Task statement → The records are set out below this line. Return exactly the lines from the one containing "Viewport: 1206px width, 928px height." through the last, and exclude the pictures.
*** Opening of Input data ***
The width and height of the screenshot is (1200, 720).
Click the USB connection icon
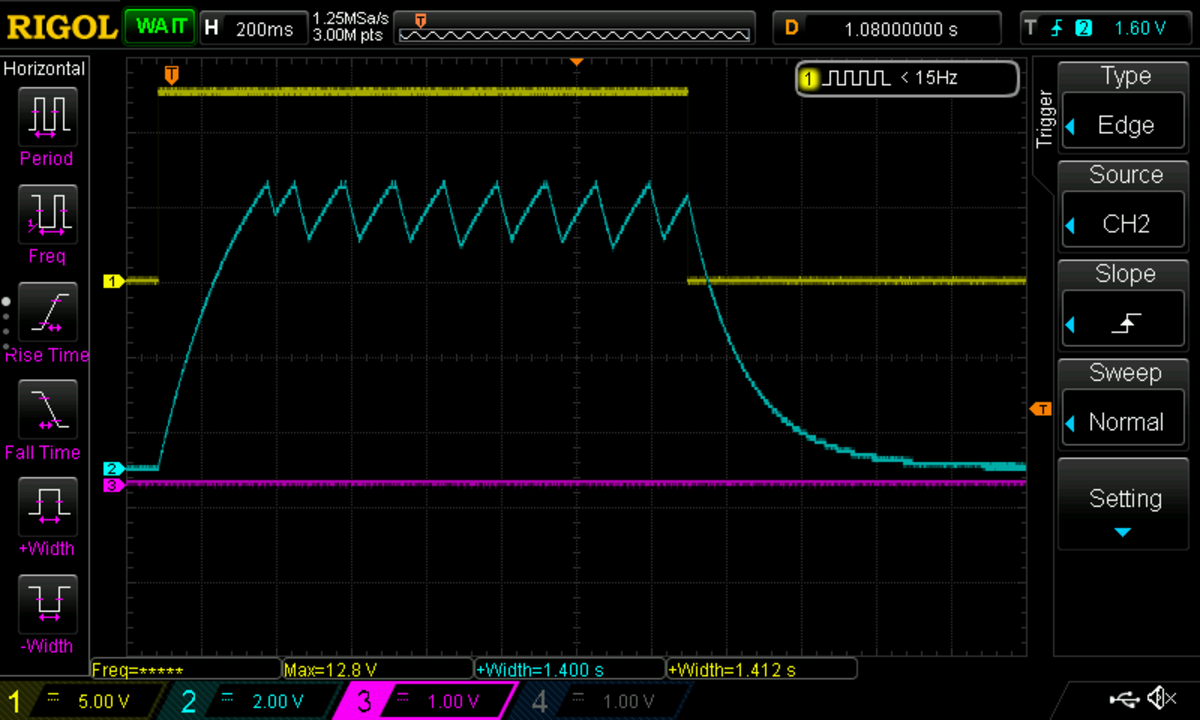pos(1127,697)
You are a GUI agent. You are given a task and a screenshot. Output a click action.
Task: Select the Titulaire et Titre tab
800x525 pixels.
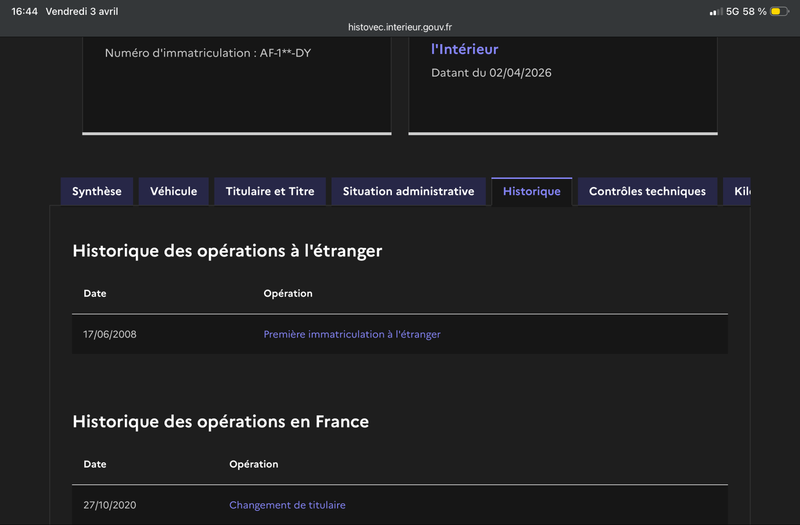(270, 191)
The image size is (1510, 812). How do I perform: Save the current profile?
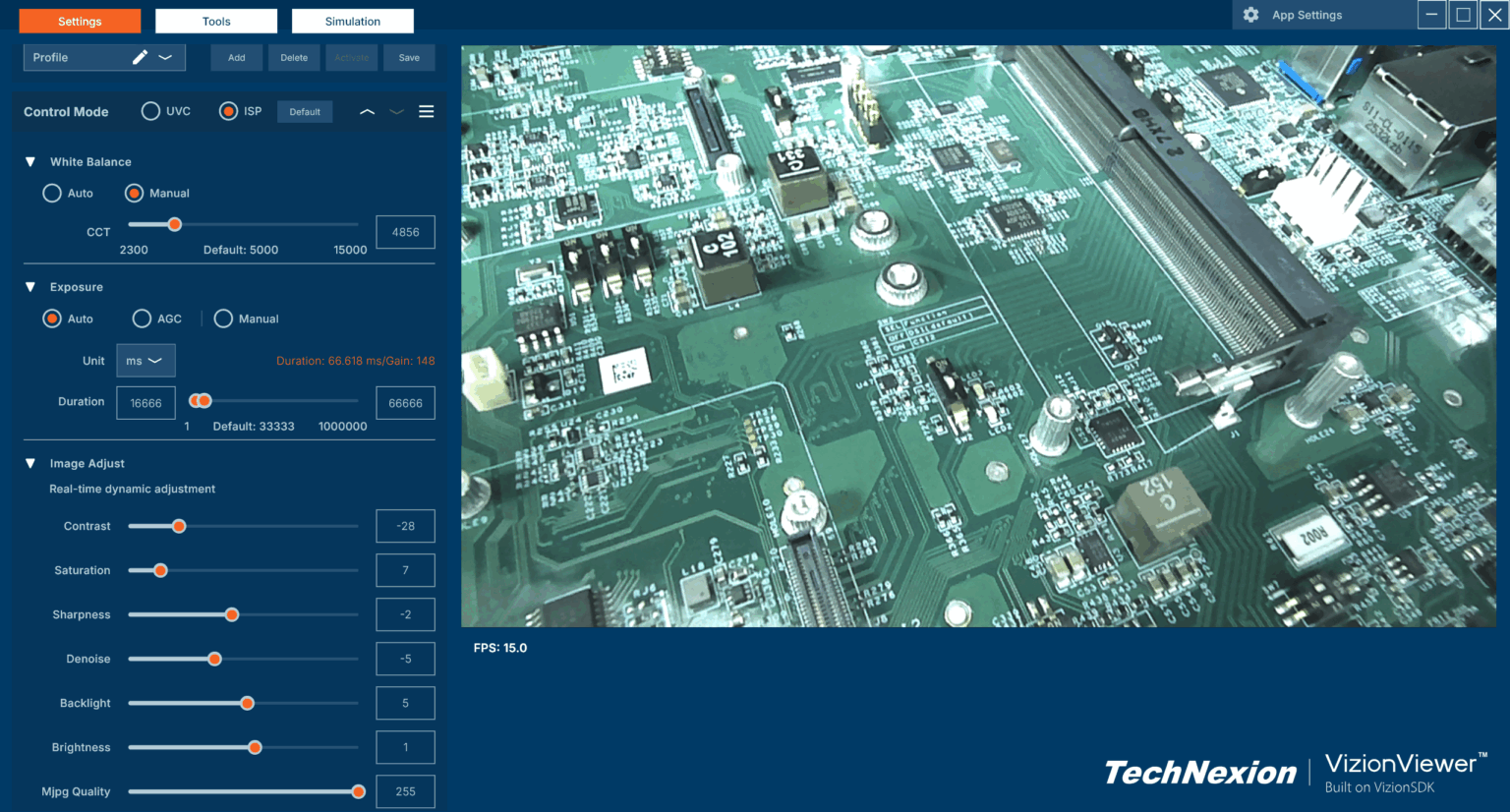coord(409,57)
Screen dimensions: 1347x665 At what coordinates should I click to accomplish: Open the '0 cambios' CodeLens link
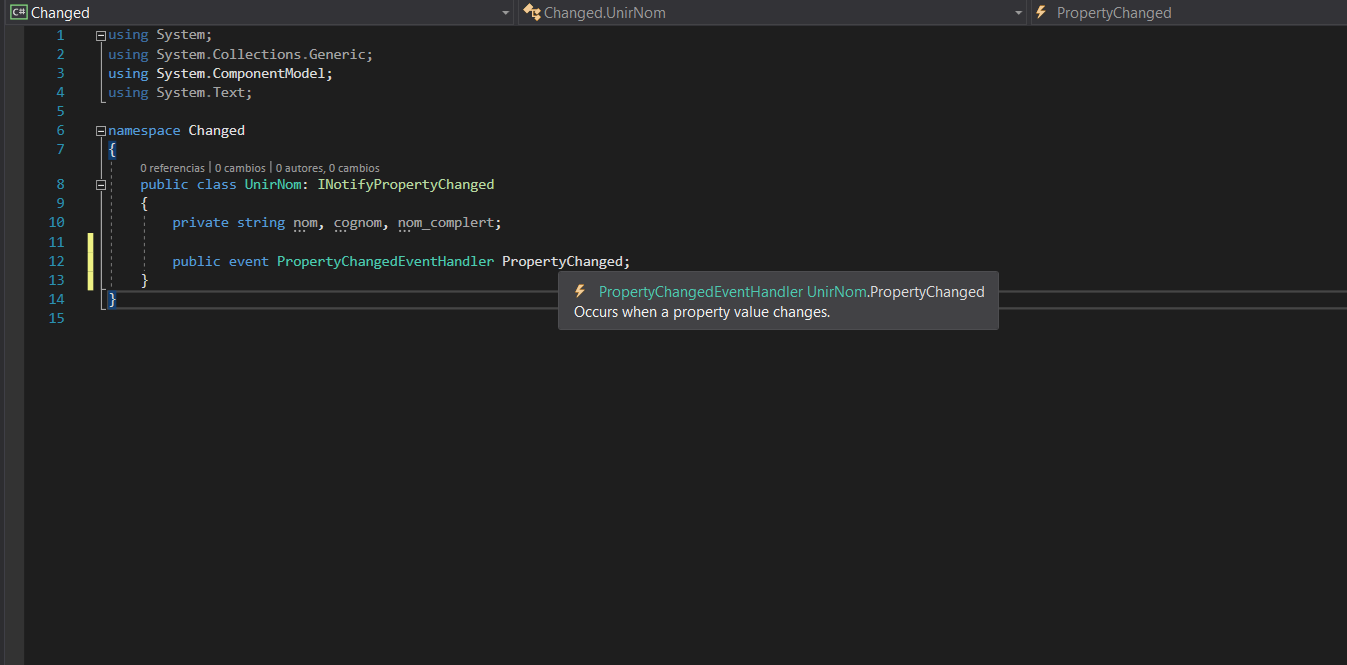240,168
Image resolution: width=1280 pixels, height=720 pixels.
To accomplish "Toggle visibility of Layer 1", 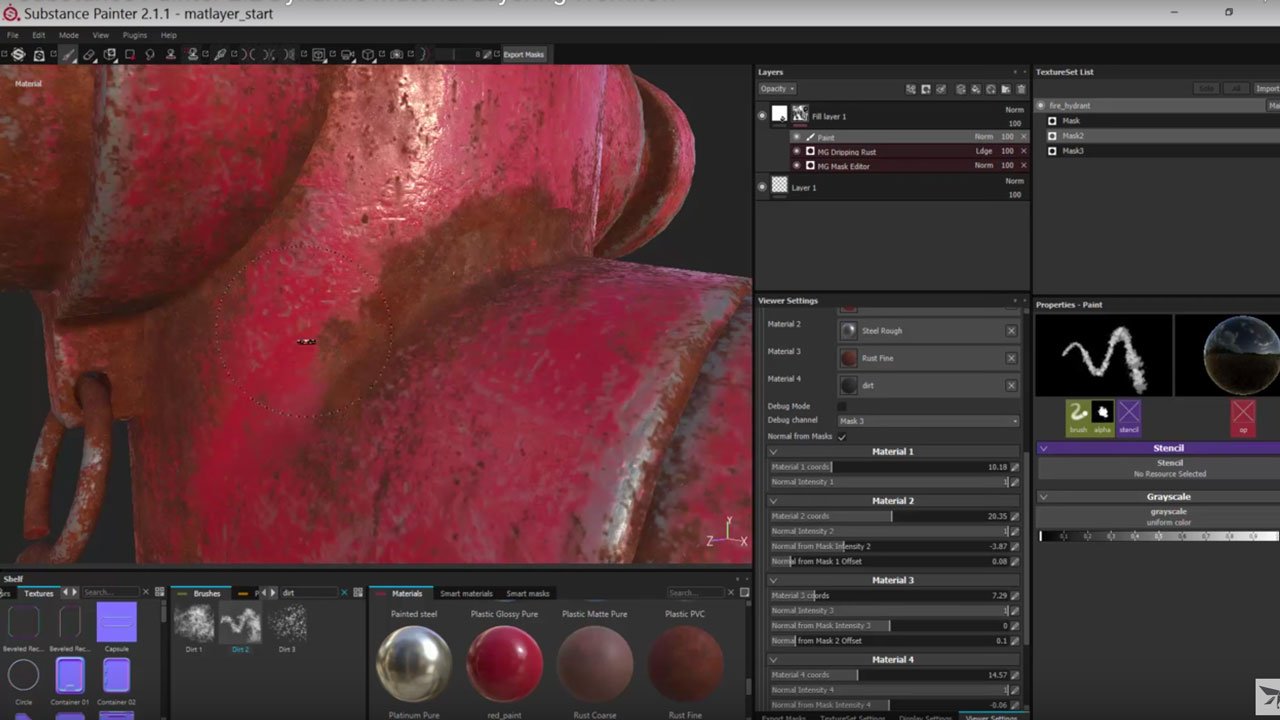I will click(x=762, y=187).
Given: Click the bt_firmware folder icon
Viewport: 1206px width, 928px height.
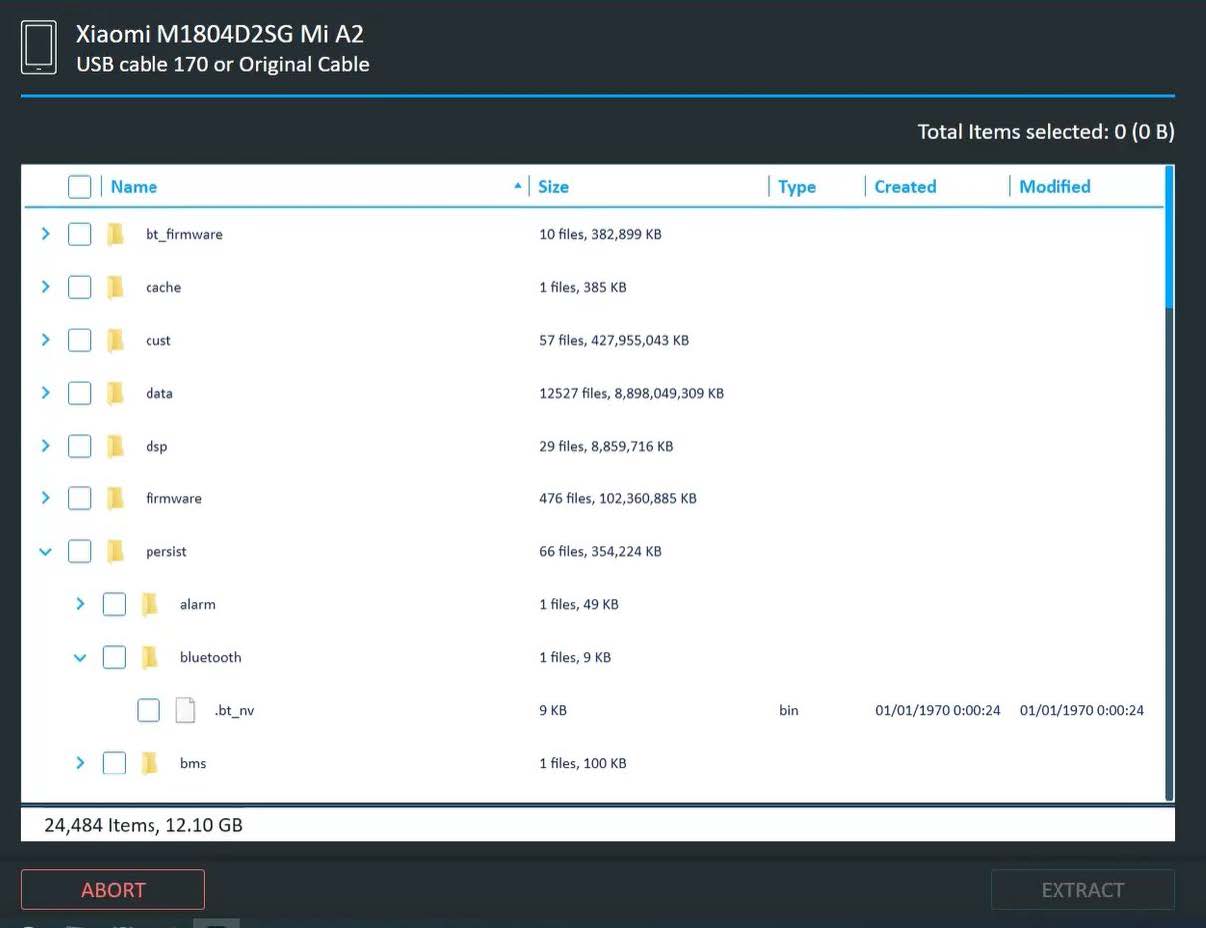Looking at the screenshot, I should click(115, 234).
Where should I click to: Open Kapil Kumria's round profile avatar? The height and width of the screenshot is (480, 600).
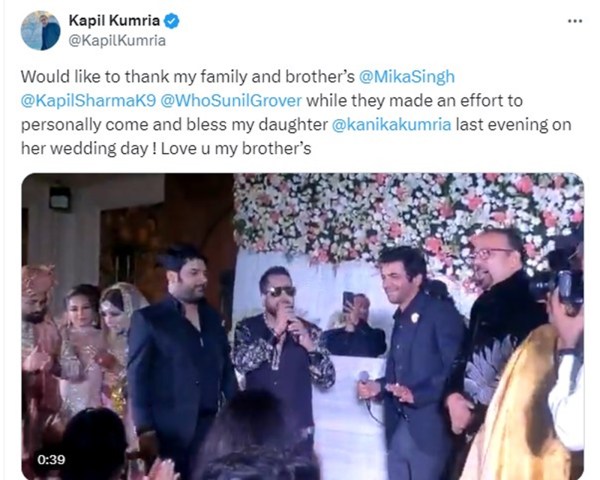coord(41,31)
*** Close of Input data ***
Answer to the exercise →
Viewport: 1206px width, 928px height.
Looking at the screenshot, I should click(115, 234).
Where should I click to: Open Kapil Kumria's round profile avatar? The height and width of the screenshot is (480, 600).
coord(41,31)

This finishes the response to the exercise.